Queensland Law Society president Bill Potts

August 30, 2016

The Queensland Law Society has called on the State Government to bring Queensland into line with the rest of Australia to ensure 17-year-olds are no longer considered adults in the eyes of the law.

QLS president Bill Potts said it was appalling Queensland remained the only state or territory in Australia that treats 17-year-olds as adult offenders and subjects them to terms locked up in adult prisons with hardened and seriously violent criminals.

Mr Potts said Tuesday’s revelation about the harsh summary punishment inflicted on a teenage offender by guards in an adult wing of Brisbane’s Arthur Gorrie Correctional Centre lent credence to the Society’s long-held view that children should never be held in adult prisons.

“QLS has a long-standing policy against treating children as adults in the prison system,” Mr Potts said.

“The Society has regularly called for an end to this archaic and, quite frankly, barbaric practice.

“What we have seen of late is beyond the pale for adults, let alone children.”

Mr Potts said that it was telling that a person of 17 could not legally buy a drink or vote in Queensland, but could be punished as an adult for any offence.

“The Society has a policy committing to evidence-based policy, and you won’t find a single scrap of evidence to show that there is any benefit to the community or to the offenders in putting 17-year-olds in adult prisons,” Mr Potts said.

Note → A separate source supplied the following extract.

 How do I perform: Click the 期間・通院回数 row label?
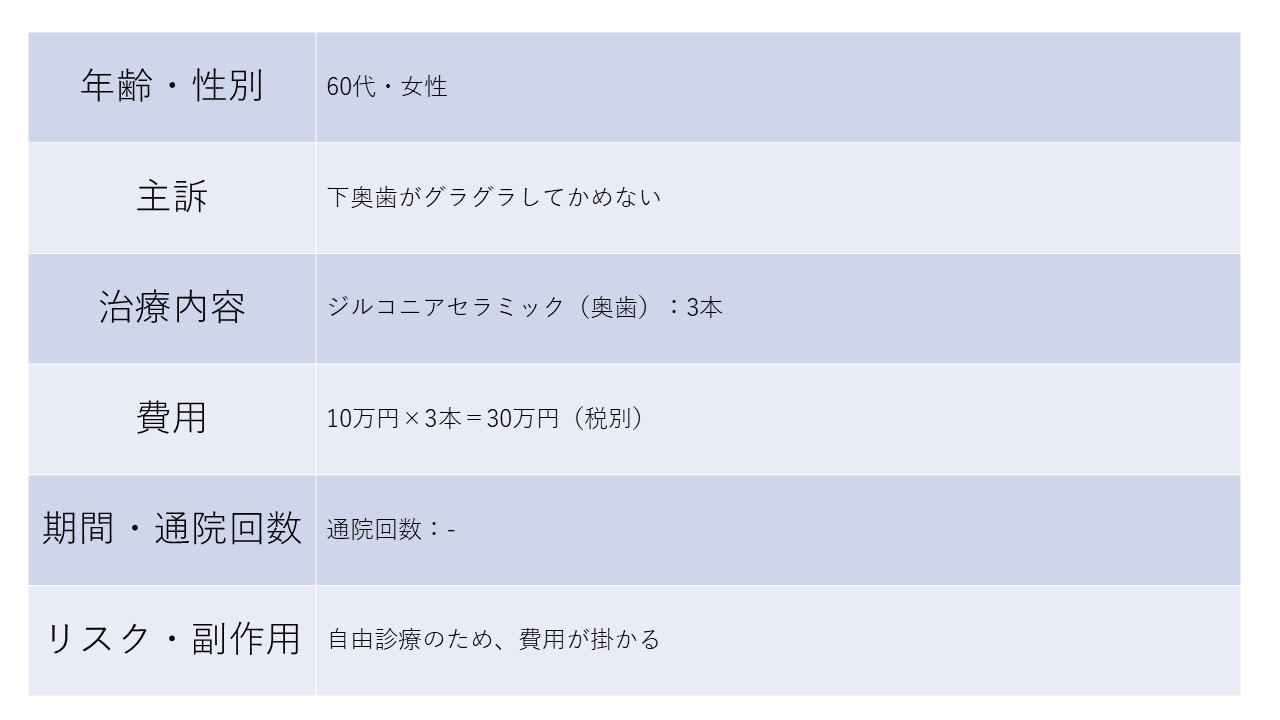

“Exposure to the harsh reality of adult prisons reduces the chances of rehabilitating young offenders markedly, and if we care about salvaging these young lives we need to keep them out of the adult system.”

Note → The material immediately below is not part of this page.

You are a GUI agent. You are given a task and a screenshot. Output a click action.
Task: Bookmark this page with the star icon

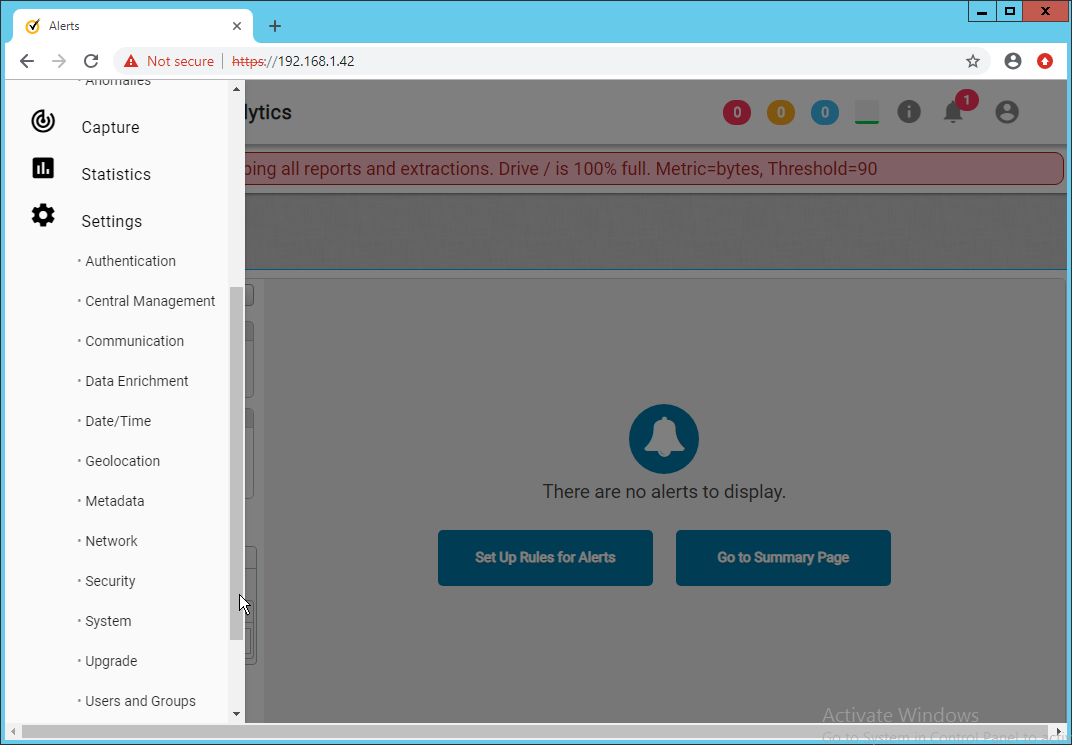[x=973, y=61]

Mr Potts said it was time the Palaszczuk Government got serious about the issue, and acted to make legislative changes to ensure no more children ended up locked in Queensland’s adult prison cells.

He said it was not uncommon for Queensland judges and magistrates to comment how Queensland was the only State or territory in Australia to treat 17-year-olds as adult offenders, and how outdated and appalling the laws were when passing sentence against them.

“On the first of September next year we will celebrate – or, more appropriately, mourn – 25 years of treating children as adults in our prison system,” Mr Potts said.

“How many more pictures of children in bondage do we need to see before the government acts?”